» **WORK TO BE COMPLETED**
Lines holding the word "tool" in the material below: count them and write the number alone.

Segment Open

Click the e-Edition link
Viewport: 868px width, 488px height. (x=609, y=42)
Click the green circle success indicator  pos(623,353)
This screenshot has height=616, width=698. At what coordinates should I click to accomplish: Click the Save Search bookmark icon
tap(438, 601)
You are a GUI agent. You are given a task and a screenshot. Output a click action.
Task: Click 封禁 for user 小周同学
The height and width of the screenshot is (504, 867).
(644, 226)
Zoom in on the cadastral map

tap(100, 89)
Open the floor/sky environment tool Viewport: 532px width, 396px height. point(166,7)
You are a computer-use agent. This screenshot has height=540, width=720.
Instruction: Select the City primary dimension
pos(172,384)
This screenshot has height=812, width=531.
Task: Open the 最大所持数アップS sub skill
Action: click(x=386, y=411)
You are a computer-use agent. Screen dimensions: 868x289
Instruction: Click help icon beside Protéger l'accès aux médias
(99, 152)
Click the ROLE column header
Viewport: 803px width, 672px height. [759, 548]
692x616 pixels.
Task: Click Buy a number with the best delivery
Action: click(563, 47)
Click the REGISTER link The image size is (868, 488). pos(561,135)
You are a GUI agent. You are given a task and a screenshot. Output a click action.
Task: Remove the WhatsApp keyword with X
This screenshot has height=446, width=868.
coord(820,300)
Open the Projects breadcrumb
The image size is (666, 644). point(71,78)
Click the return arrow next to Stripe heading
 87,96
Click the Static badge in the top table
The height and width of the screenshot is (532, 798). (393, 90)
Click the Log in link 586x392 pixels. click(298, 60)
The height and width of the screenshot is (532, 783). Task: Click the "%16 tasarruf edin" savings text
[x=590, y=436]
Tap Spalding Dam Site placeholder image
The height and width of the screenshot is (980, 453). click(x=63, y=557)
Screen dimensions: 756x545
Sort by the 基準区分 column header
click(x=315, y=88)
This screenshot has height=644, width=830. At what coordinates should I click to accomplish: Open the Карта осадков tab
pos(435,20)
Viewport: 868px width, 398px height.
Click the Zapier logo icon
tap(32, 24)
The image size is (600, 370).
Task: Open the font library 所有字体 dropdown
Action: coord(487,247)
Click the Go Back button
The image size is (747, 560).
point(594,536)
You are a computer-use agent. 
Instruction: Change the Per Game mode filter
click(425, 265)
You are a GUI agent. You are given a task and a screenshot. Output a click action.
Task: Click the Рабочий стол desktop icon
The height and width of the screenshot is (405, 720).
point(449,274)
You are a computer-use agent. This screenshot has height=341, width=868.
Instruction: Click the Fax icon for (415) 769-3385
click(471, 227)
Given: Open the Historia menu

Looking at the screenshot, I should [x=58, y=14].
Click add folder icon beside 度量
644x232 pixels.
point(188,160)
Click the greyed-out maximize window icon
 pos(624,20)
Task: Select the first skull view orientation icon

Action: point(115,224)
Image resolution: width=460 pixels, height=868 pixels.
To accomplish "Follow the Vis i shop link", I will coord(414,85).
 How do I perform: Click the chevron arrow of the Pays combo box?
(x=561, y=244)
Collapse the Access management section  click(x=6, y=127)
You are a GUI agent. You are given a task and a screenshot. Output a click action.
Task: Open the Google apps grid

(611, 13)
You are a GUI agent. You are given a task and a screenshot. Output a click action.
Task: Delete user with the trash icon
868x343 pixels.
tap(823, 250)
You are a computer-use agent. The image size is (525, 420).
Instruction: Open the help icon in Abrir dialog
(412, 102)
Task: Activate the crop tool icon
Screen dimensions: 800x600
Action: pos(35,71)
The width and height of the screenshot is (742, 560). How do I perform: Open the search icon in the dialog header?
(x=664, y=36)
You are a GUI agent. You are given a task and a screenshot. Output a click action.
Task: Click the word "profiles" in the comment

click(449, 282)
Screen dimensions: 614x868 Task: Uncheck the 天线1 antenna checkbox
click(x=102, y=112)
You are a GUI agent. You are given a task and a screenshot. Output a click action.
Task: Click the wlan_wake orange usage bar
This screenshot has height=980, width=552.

Segment Closed

» **ANSWER SPACE**
2